Tuesday, April 27, 2010

Citation du 28 avril 2010

Une fois n'est pas coutume.

Formule d'absolution à l'usage des bourgeois. Tout va bien si la coutume n'est pas implantée. L'essentiel c'est de ne tuer son père qu'une fois.

Léon Bloy – Exégèse des lieux communs

L'essentiel c'est de ne tuer son père qu'une fois… Belle pensée, je soupçonne même notre auteur d’avoir écrit le début uniquement pour amener cette fin. Parce que tout de même, s’agit-il seulement d’une formule ironique visant l’hypocrisie des bourgeois, toujours prêts au pire à condition de ne pas y succomber trop souvent ?

Et si on la prenait au sérieux, cette formule ? Si effectivement il fallait « tuer son père » (meurtre symbolique il va sans dire) ?

- Oui, mais celui qui tue son père est orphelin : son sort est-il donc meilleur que celui du fils qui a encore son papa ?

- Je me rappelle avoir lu un livre de Camus (roman posthume et autobiographique) qui s’appelle Le premier homme. Il évoquait l’arrivée en Algérie dans les années 1830, de ses ancêtres, et il comparait leur destin au sien, orphelin dès le plus jeune âge. Voilà des gens qui, comme le premier de tous les hommes, ont eu tout à inventer sans aucun modèle, en tout dénuement, en toute liberté. Celui qui a « tué le père » (comme disent les freudiens) est l’orphelin qui ne le pleure pas, qui ne se définit pas en gardien d'héritage. Il est celui qui a dépassé les interdits et les normes qu’on lui avait imposées – et qu’importe que ce ne soit pas le père qui les ait inventée : c’est toujours au nom de la loi du père (1).

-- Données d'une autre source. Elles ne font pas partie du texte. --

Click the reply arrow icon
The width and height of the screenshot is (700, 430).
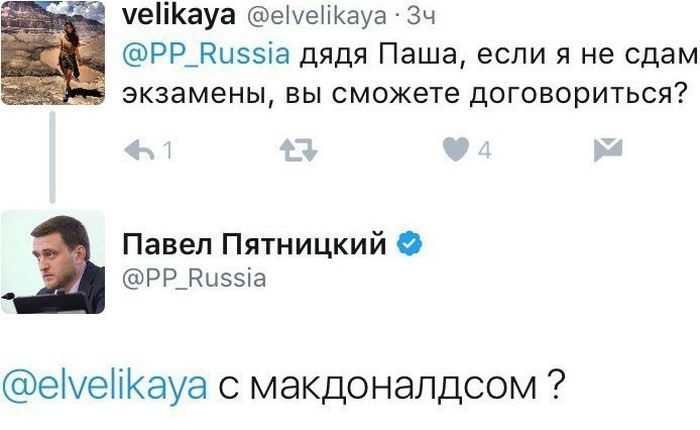(138, 150)
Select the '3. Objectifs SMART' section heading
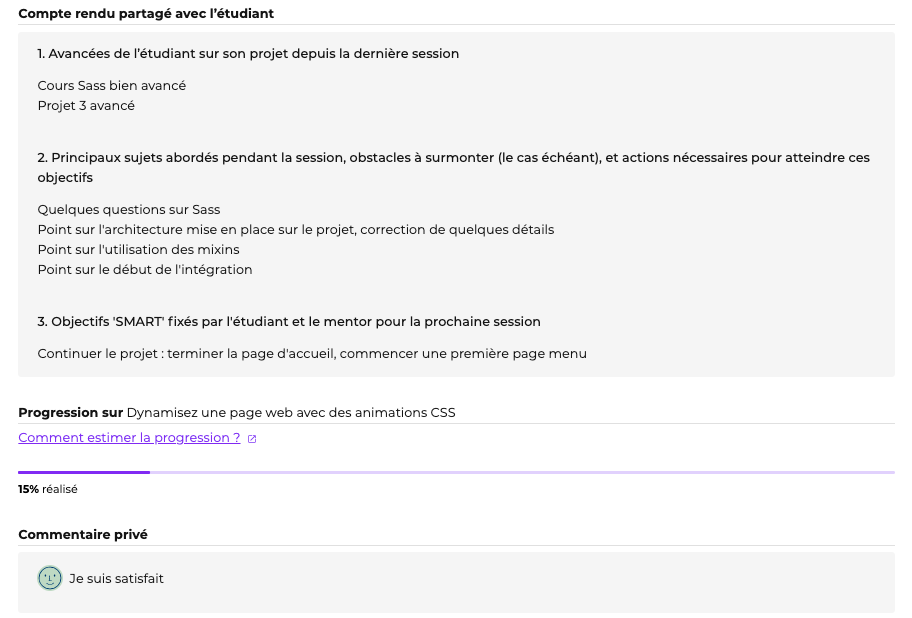This screenshot has height=618, width=912. point(289,322)
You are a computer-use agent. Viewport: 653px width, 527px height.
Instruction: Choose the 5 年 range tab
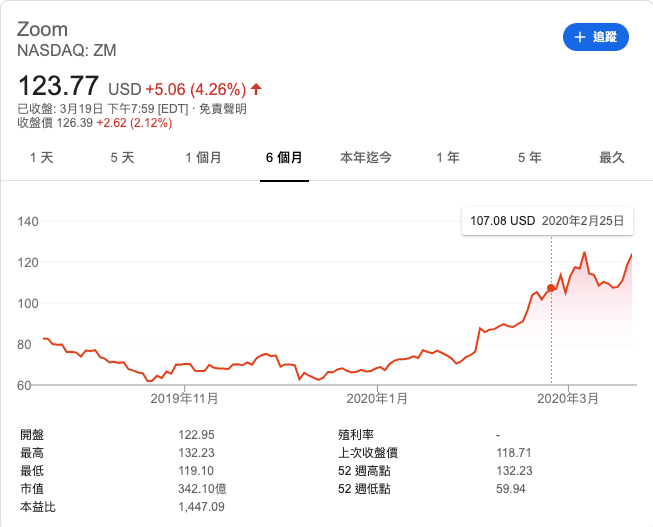pos(529,158)
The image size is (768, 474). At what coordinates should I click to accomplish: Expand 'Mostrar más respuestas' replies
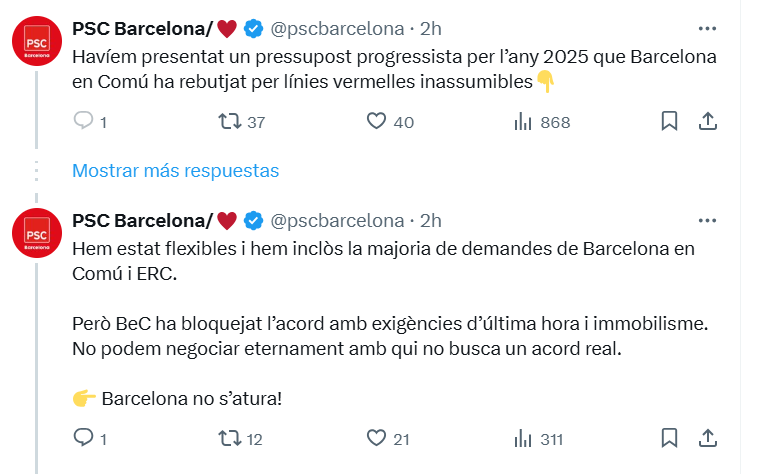[x=175, y=170]
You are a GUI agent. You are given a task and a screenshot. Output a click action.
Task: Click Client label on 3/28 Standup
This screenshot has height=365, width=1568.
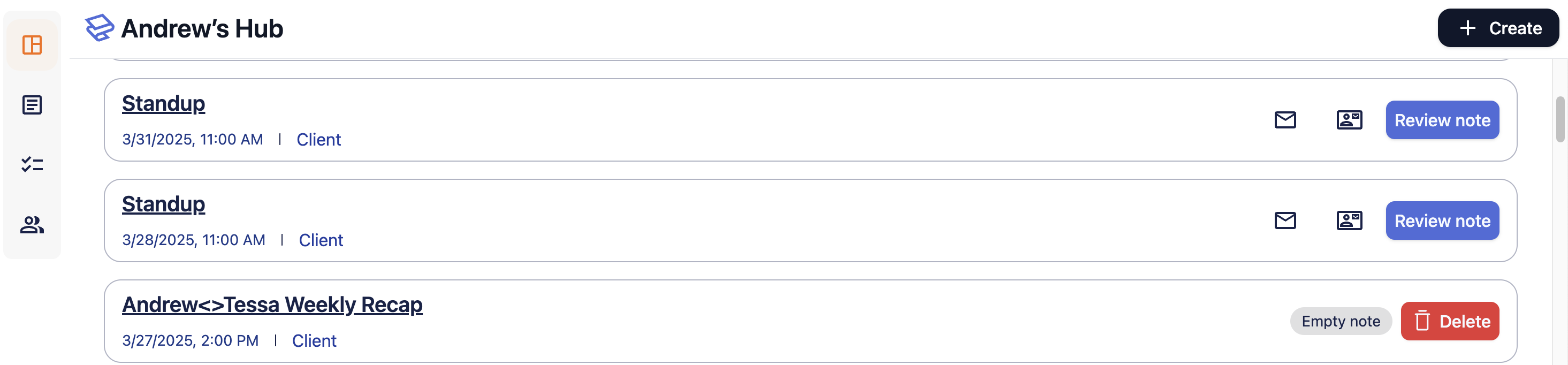point(321,240)
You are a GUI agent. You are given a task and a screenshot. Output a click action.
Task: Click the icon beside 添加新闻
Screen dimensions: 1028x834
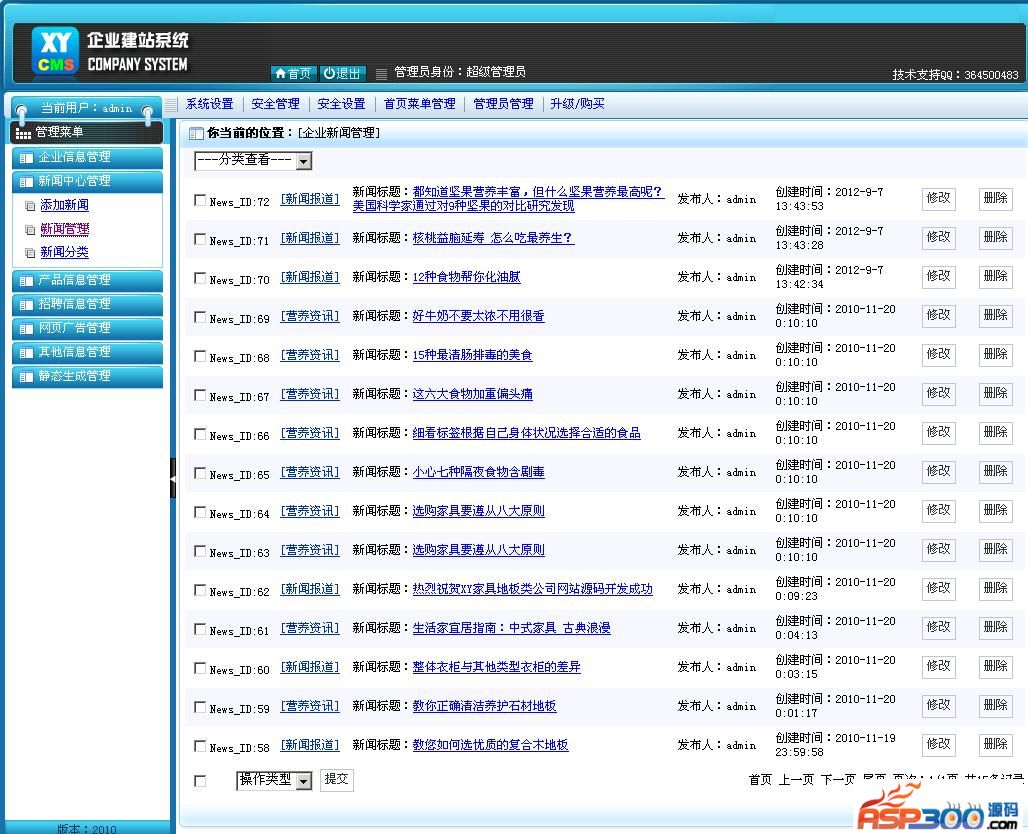click(x=30, y=206)
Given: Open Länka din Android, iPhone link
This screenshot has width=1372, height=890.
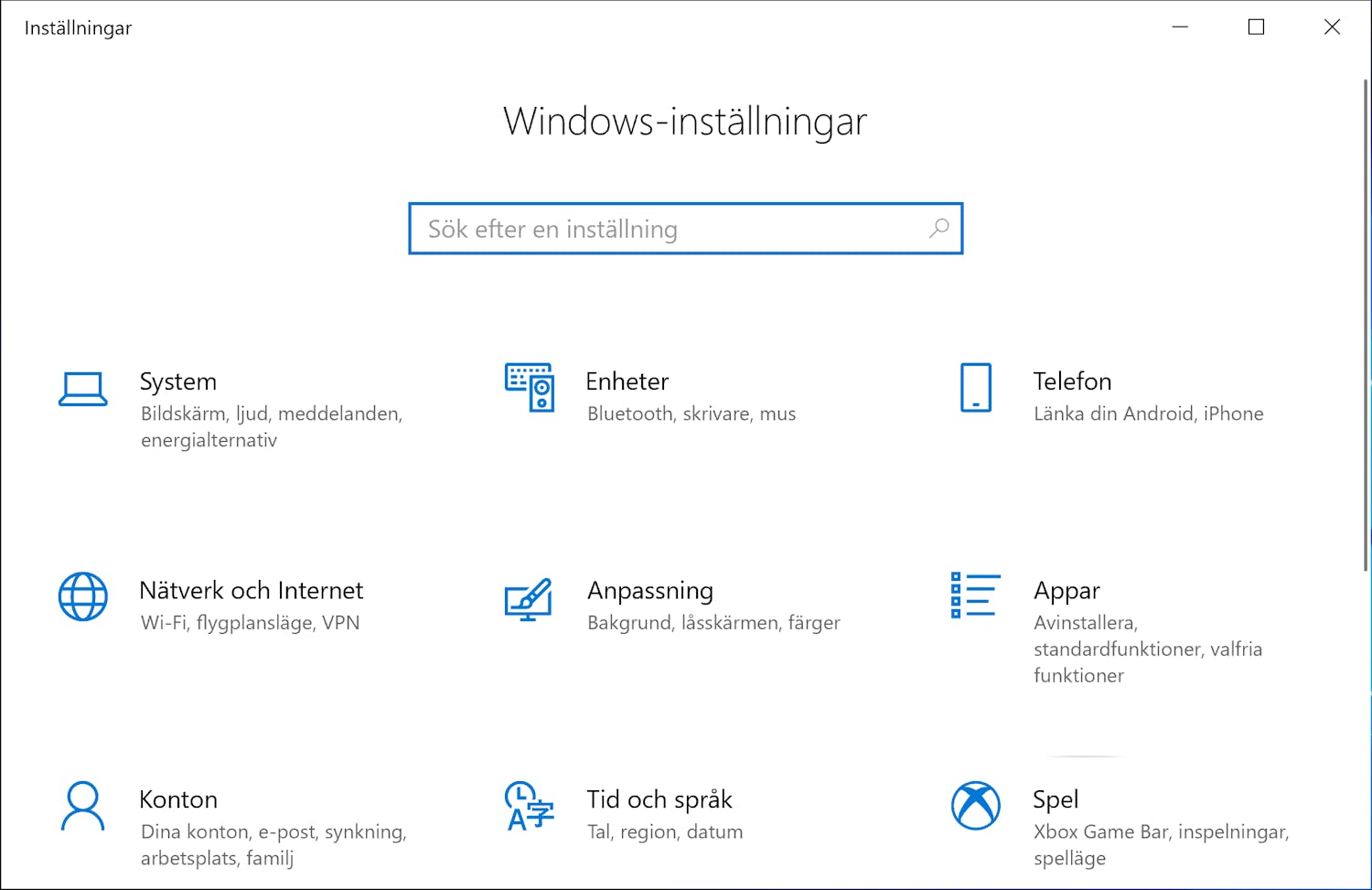Looking at the screenshot, I should pos(1149,413).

On a compris que la difficulté est double :

- D’une part il faut effectivement tuer son père. Mais le but étant de libérer ses forces créatrices il ne faut pas rater son coup, sinon ça va tourner à l’obsession et c’est pire encore. C’est d’ailleurs pour cela que notre auteur dit qu’il ne faut tuer son père qu’une fois.

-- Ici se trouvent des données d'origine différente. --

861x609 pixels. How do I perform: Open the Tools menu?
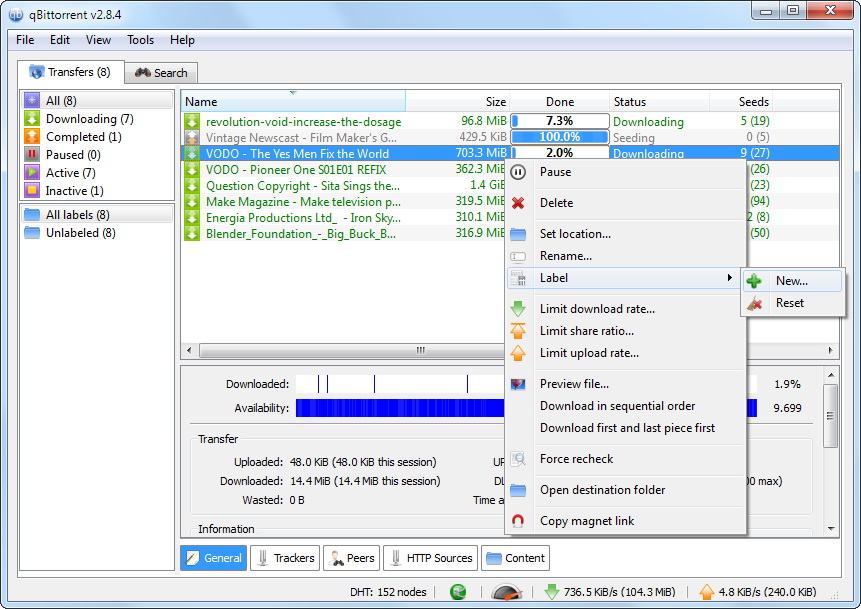pos(140,40)
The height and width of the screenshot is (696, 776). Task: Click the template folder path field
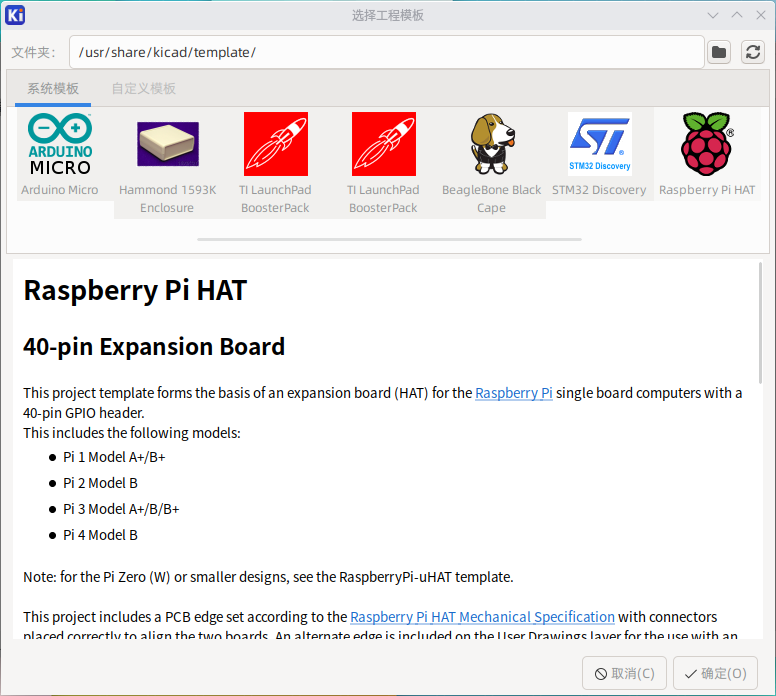386,52
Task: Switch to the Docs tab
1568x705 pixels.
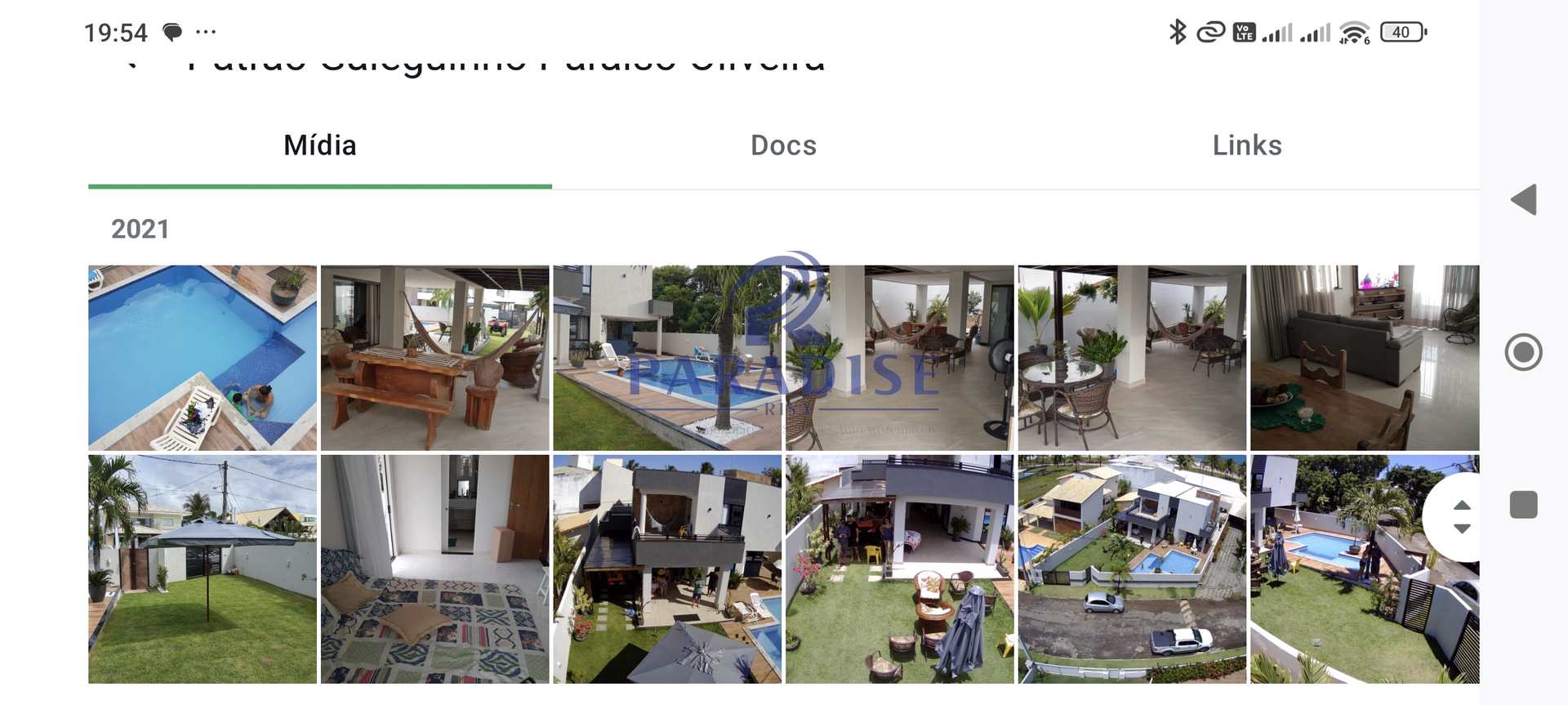Action: click(x=783, y=145)
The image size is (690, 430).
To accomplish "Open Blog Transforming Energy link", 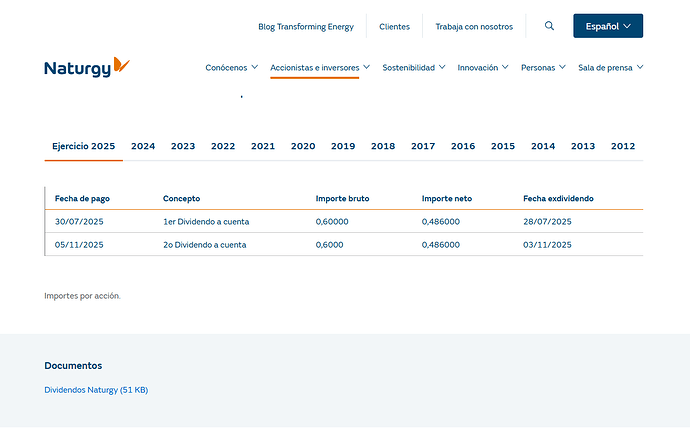I will click(306, 27).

- D’autre part il faut articuler les principes qui viennent de notre tradition (familiale ou pas) dans la mesure où elles renforcent notre capacité, avec notre propre force inventive.

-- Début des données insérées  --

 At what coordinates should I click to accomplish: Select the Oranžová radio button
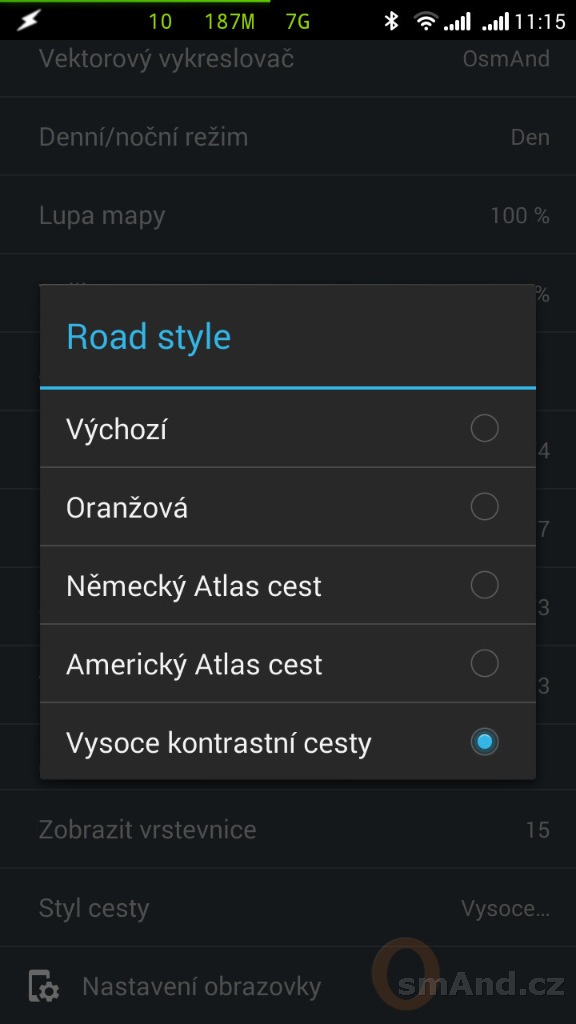(x=485, y=507)
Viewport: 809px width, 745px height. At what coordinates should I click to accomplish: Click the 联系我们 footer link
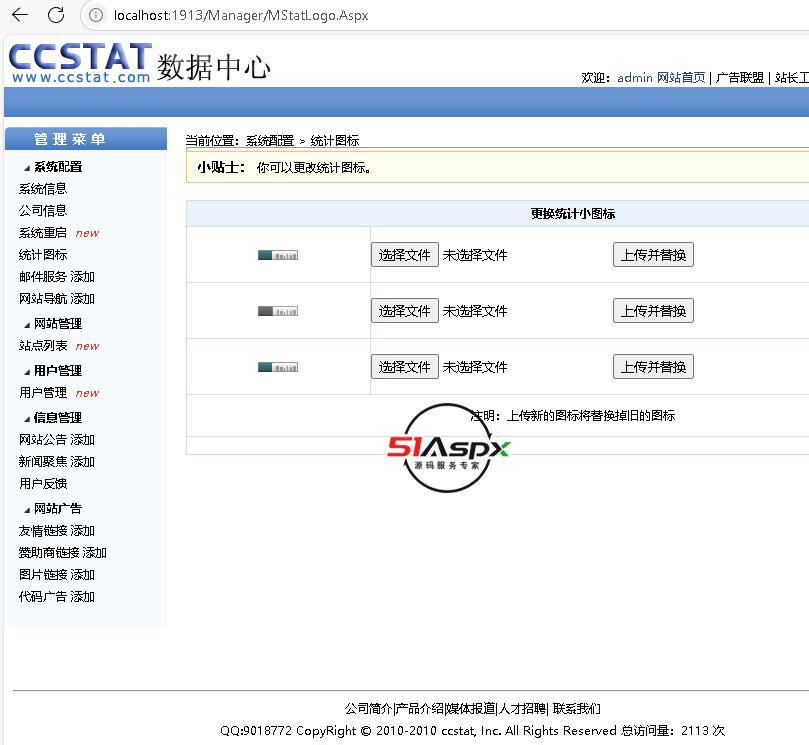click(577, 709)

Autant dire que le plus difficile n’est pas de tuer son père, mais d’en conserver la substance profitable.

C’est pour ça que Freud disait que les premiers hommes, après s’être coalisés contre le père-chef de la horde et l’avoir tué, l’ont mangé (2)


(1) Je n’aime pas trop les formules toutes faites, mais sans cet hommage rendu à Lacan on m’aurait soupçonné moi aussi d’avoir tué mon père.

(2) On aura reconnu le repas totémique de Totem et tabou.

1 comment:

Sophie said...

Décidément j'ai beaucoup de plaisir à retrouver votre blog tous les matins !
sophie (des grigris)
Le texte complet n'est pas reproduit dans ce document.